You might have seen our joint top ten of Coldplay songs – if not check my Top Tens series. They are probably THE band at the moment where our tastes overlap. Not surprisingly, I’m rather more inclined towards the earlier albums, Kieran to the newer ones. But we have a lot of common ground.
It was a fantastic concert, a real show. Of course the music was great – Coldplay really know how to perform their songs on the big stage. But it was the presentation too. The stage lights, the lasers, the astonishingly good circular screens at the back of the stage, the mass of confetti that surged over the audience in the second song, “Hurts Like Heaven”, the multicoloured wristbands we all wore, which lit up when activated to create a marvellous array of colour at selected moments during the concert.
This all matters in a stadium concert. It’s the sign of a band that really does want to give their audience a brilliant experience. It’s a reason why Coldplay are one of the great stadium bands today.
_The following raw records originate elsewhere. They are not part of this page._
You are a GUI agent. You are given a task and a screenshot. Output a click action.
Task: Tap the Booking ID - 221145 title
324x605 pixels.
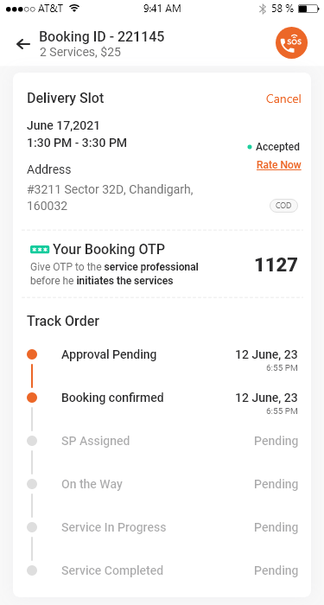tap(102, 36)
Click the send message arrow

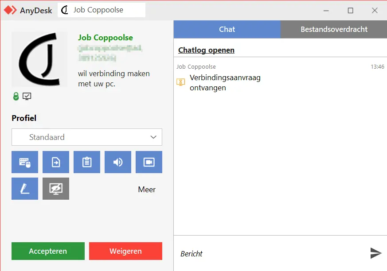[375, 253]
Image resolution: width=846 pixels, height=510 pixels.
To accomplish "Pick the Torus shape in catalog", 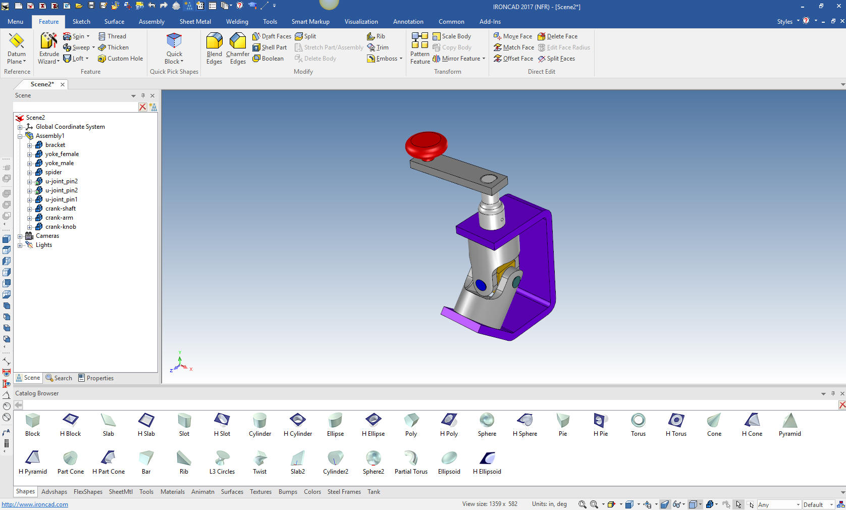I will tap(638, 424).
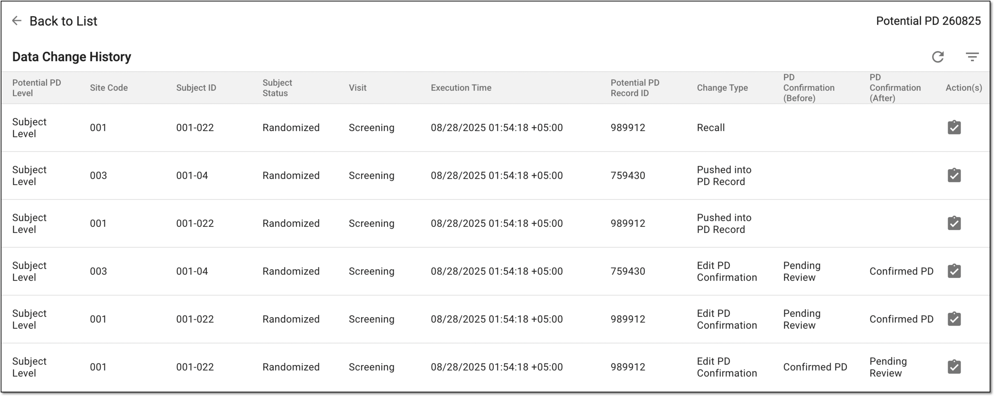The height and width of the screenshot is (396, 994).
Task: Click the clipboard action icon in Recall row
Action: (x=954, y=127)
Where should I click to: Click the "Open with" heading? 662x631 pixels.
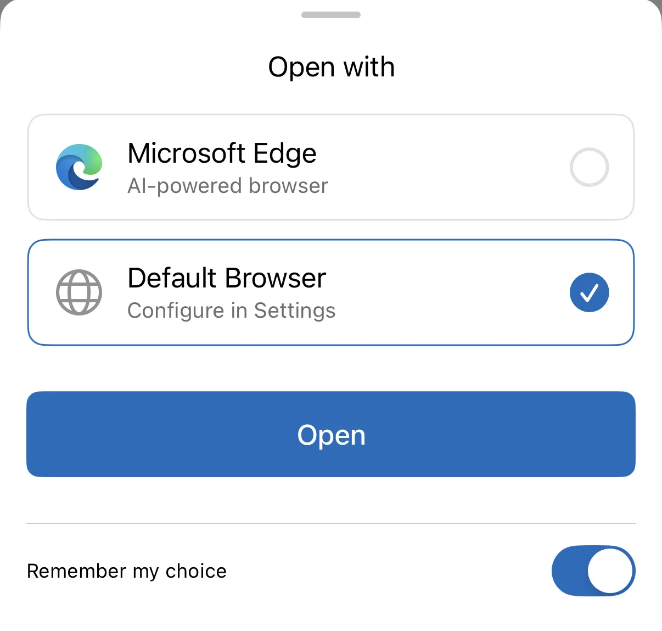point(331,67)
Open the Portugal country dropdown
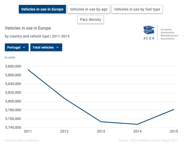 pyautogui.click(x=16, y=47)
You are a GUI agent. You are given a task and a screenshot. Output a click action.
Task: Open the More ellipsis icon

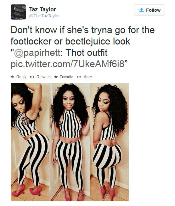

The weather had turned after a week or two of blazing sunshine. A soft drizzle wafted into the stadium as the band took to the stage. Fortunately it didn’t last too long, and after watching the early part of the show from the seats on the lower tier we moved into the standing crowd. I was struck by the range of ages. Teenagers were side by side with thirty somethings and the middle-agers like myself. Coldplay have this wide appeal. And why? The tunes, of course. Especially all those big choruses that raise the spirits and make you want to punch the air. Hence the power of the wristbands and the spectacular colour show they created.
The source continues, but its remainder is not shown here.